Haldun Taner (d. 16 Mart 1915, İstanbul - ö. 7 Mayıs 1986 İstanbul), öykü, tiyatro ve kabare yazarı, öğretim üyesi ve gazeteci.
Cumhuriyet dönemi Türk edebiyatının önde gelen yazarlarından birisidir. Türkiye'de epik tiyatro türü ve kabare tiyatrosunun öncüsüdür.
1915 yılında İstanbulda dünyaya geldi. Babası Ahmet Selahaddin, Son Osmanlı Meclis-i Mebusanı üyesi ve mütareke yıllarında yazıları, dersleri ve nutuklarıyla ülkenin bağımsızlığını savunmuş bir aydındır. Beş yaşında iken babasını kaybetti. Annesiyle birlikte büyükbabasının konağında yaşadı[1].

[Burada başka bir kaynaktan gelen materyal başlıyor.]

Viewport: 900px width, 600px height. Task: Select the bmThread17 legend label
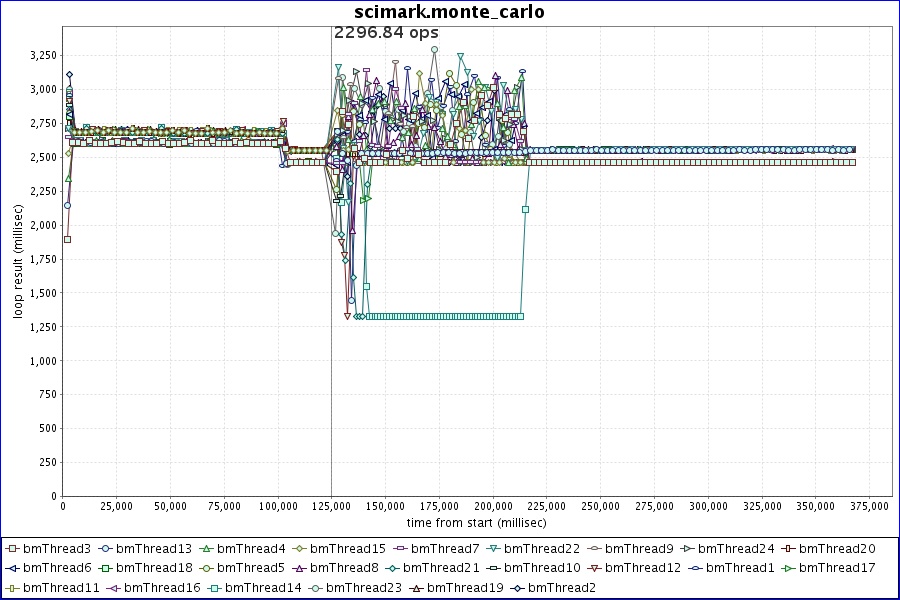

Vatana hizmeti geçenlerin ve şehit olanların çocuklarına tanınan haktan yararlanarak parasız yatılı olarak girdiği[1] Galatasaray Sultanisi'ndeki orta öğrenimini 1935 yılında tamamladı. Mezuniyetinden sonra devlet tarafından Heidelberg Üniversitesi'nde öğrenim görmek üzere Almanyaya gönderildi. Siyasal Bilgiler alanındaki öğrenimini geçirdiği ağır tüberküloz nedeniyle 1938de yarıda bıraktı ve yurda döndü. 1938-1942 yılları arasında Erenköy Sanatoryumunda tedavi gördü.
Yüksek öğrenimini 1950de İstanbul Üniversitesi Edebiyat Fakültesi Türk Filolojisi Bölümünde tamamladı. 1950-54 yıllarında üniversitenin sanat tarihi kürsüsünde asistanlık yaptı.

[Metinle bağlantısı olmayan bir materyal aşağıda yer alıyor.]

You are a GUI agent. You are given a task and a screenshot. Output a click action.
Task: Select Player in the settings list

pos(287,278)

Edebiyat yaşamına gençlik yıllarında yazdığı skeçlerle başladı. "Töhmet" adlı ilk öyküsü Yedigün dergisinde "Haldun Yağcıoğlu" takma ismiyle 1946'da yayınlandı. New York Herald Tribune Gazetesi'nin 1953'te İstanbul'da düzenlediği öykü yarışmasında "Şişhaneye Yağmur Yağıyordu" öyküsüyle birinci oldu. 1956'da Varlık Dergisinin araştırmasında yılın en beğenilen öykücüsü seçildi.
Asistanlığı sırasında yazdığı Günün Adamı oyunu, İstanbul Şehir Tiyatrosunda sahnelenmeden yasaklandı[2]. Asistanlığı bırakıp Viyanaya tiyatro bilimi eğitimi için gitti. 1955-1957de Max Reinhardt Tiyatro Akademisinde öğrenim gördü. Viyanadaki bazı tiyatrolarda reji asistanı olarak çalıştı. 1957'de tekrar Türkiyeye döndü. İstanbul Üniversitesi Gazetecilik Enstitüsü'nde edebiyat ve sanat tarihi, Ankara Üniversitesi Dil ve Tarih-Coğrafya Fakültesi ile İstanbul Üniversitesi Edebiyat Fakültesi'nde tiyatro tarihi okuttu Bir yandan da Tercüman Gazetesinde (1952-1960) köşe yazıları yazmayı ve oyun yazarlığını sürdürdü.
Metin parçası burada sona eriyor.